• **Set problem**
Edit the data below so that every "You are a computer-use agent." becomes "You are a desktop automation agent.", and keep everything else the same.

• **Records shown**
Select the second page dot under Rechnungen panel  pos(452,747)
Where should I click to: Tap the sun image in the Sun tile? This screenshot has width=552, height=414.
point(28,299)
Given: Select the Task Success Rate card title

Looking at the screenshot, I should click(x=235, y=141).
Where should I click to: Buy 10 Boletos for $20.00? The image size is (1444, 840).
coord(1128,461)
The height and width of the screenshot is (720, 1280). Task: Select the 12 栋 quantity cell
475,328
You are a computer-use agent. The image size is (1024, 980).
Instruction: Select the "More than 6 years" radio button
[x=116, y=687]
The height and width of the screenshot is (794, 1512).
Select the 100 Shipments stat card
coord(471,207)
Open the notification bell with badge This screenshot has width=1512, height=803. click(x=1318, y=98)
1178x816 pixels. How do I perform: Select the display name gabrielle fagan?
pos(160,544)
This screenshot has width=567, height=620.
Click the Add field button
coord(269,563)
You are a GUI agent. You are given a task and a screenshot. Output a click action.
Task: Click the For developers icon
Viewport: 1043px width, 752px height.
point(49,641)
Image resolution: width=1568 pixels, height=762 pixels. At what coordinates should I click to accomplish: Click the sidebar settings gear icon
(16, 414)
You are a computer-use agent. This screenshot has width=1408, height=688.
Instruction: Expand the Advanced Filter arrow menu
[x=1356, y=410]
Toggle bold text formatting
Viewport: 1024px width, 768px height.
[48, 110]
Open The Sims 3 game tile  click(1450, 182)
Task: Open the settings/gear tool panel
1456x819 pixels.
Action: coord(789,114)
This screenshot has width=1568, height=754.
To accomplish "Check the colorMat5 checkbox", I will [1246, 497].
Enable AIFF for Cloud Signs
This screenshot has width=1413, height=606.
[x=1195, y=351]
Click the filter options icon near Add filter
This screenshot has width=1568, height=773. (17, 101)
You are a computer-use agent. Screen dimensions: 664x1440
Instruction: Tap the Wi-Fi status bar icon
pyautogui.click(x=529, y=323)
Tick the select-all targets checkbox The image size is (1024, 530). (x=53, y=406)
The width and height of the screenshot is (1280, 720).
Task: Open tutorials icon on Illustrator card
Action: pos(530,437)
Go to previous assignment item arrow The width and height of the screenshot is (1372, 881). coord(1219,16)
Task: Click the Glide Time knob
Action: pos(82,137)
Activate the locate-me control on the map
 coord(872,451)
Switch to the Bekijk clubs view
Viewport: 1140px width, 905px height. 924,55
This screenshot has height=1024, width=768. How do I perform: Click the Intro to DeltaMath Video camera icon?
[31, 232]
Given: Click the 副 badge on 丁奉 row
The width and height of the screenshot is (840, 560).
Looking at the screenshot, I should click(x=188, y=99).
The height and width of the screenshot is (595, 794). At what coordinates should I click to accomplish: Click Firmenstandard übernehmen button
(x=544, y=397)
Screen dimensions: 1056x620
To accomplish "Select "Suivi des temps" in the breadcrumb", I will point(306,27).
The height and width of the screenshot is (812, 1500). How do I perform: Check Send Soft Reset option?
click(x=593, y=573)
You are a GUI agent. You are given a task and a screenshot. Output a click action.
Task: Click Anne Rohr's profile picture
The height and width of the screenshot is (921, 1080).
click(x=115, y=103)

• **Answer for this exercise**
Select the second page dot under Rechnungen panel  pos(452,747)
Where should I click to: Tap the sun image in the Sun tile? This screenshot has width=552, height=414.
point(28,299)
Given: Select the Task Success Rate card title

Looking at the screenshot, I should click(x=235, y=141).
Where should I click to: Buy 10 Boletos for $20.00? The image size is (1444, 840).
coord(1128,461)
The height and width of the screenshot is (720, 1280). Task: Select the 12 栋 quantity cell
475,328
You are a desktop automation agent. The image size is (1024, 980).
Instruction: Select the "More than 6 years" radio button
[x=116, y=687]
The height and width of the screenshot is (794, 1512).
Select the 100 Shipments stat card
coord(471,207)
Open the notification bell with badge This screenshot has width=1512, height=803. click(x=1318, y=98)
1178x816 pixels. How do I perform: Select the display name gabrielle fagan?
pos(160,544)
This screenshot has width=567, height=620.
Click the Add field button
coord(269,563)
You are a GUI agent. You are given a task and a screenshot. Output a click action.
Task: Click the For developers icon
Viewport: 1043px width, 752px height.
point(49,641)
Image resolution: width=1568 pixels, height=762 pixels. At what coordinates should I click to accomplish: Click the sidebar settings gear icon
(16, 414)
You are a desktop automation agent. This screenshot has width=1408, height=688.
Instruction: Expand the Advanced Filter arrow menu
[x=1356, y=410]
Toggle bold text formatting
Viewport: 1024px width, 768px height.
[48, 110]
Open The Sims 3 game tile  click(1450, 182)
Task: Open the settings/gear tool panel
1456x819 pixels.
Action: coord(789,114)
This screenshot has width=1568, height=754.
To accomplish "Check the colorMat5 checkbox", I will [1246, 497].
Enable AIFF for Cloud Signs
This screenshot has width=1413, height=606.
[x=1195, y=351]
Click the filter options icon near Add filter
This screenshot has width=1568, height=773. (17, 101)
You are a desktop automation agent. Screen dimensions: 664x1440
Instruction: Tap the Wi-Fi status bar icon
pyautogui.click(x=529, y=323)
Tick the select-all targets checkbox The image size is (1024, 530). (x=53, y=406)
The width and height of the screenshot is (1280, 720).
Task: Open tutorials icon on Illustrator card
Action: pos(530,437)
Go to previous assignment item arrow The width and height of the screenshot is (1372, 881). coord(1219,16)
Task: Click the Glide Time knob
Action: pos(82,137)
Activate the locate-me control on the map
 coord(872,451)
Switch to the Bekijk clubs view
Viewport: 1140px width, 905px height. 924,55
This screenshot has height=1024, width=768. How do I perform: Click the Intro to DeltaMath Video camera icon?
[31, 232]
Given: Click the 副 badge on 丁奉 row
The width and height of the screenshot is (840, 560).
Looking at the screenshot, I should click(x=188, y=99).
The height and width of the screenshot is (595, 794). At what coordinates should I click to accomplish: Click Firmenstandard übernehmen button
(x=544, y=397)
Screen dimensions: 1056x620
To accomplish "Select "Suivi des temps" in the breadcrumb", I will point(306,27).
The height and width of the screenshot is (812, 1500). How do I perform: Check Send Soft Reset option?
click(x=593, y=573)
You are a GUI agent. You are given a task and a screenshot. Output a click action.
Task: Click Anne Rohr's profile picture
The height and width of the screenshot is (921, 1080).
click(x=115, y=103)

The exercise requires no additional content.